• Task description
Transcribe the lines between the one holding "Screen dimensions: 691x588" and the one holding "pos(403,770)", both included, word for word. Omit the pictures from your copy.

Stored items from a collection
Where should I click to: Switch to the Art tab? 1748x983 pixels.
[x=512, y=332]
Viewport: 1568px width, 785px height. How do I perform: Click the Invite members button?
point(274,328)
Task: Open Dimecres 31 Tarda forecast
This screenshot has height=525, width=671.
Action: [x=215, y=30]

--

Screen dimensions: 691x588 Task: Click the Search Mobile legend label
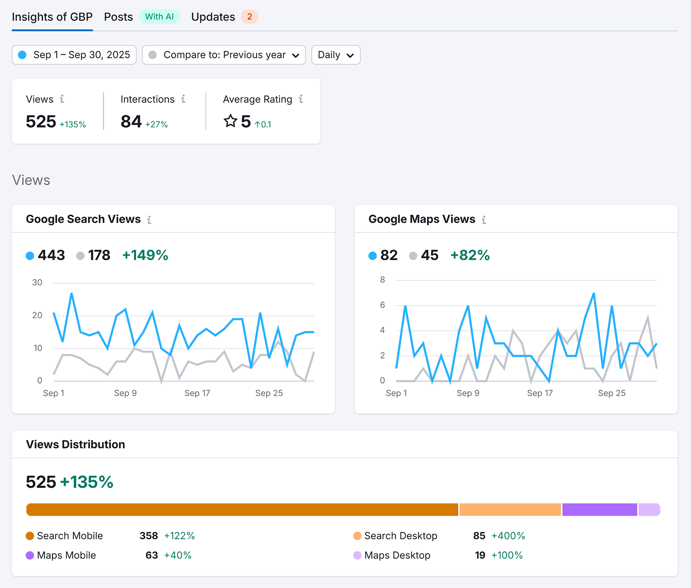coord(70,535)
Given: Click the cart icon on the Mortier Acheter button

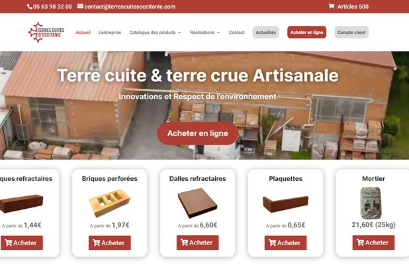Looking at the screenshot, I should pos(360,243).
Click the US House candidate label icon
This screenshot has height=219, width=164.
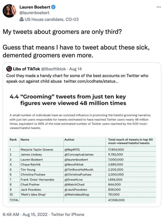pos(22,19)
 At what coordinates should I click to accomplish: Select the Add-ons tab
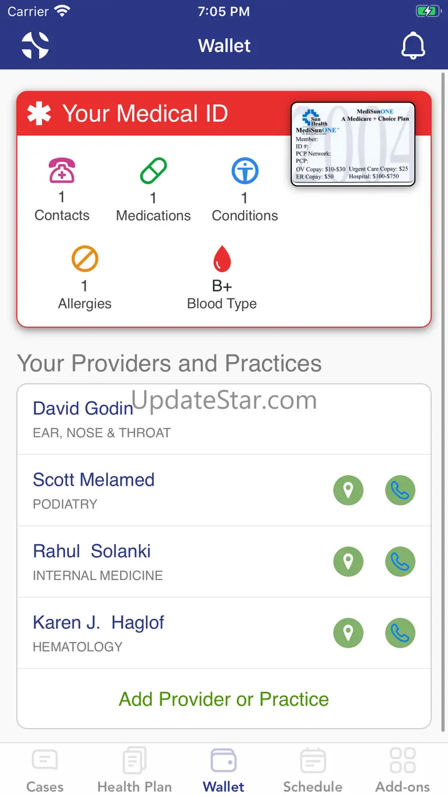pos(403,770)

• Task answer
Screen dimensions: 691x588 Task: Click the Search Mobile legend label
coord(70,535)
Given: Click the cart icon on the Mortier Acheter button

Looking at the screenshot, I should pos(360,243).
Click the US House candidate label icon
This screenshot has height=219, width=164.
pos(22,19)
 At what coordinates should I click to accomplish: Select the Add-ons tab
pos(403,770)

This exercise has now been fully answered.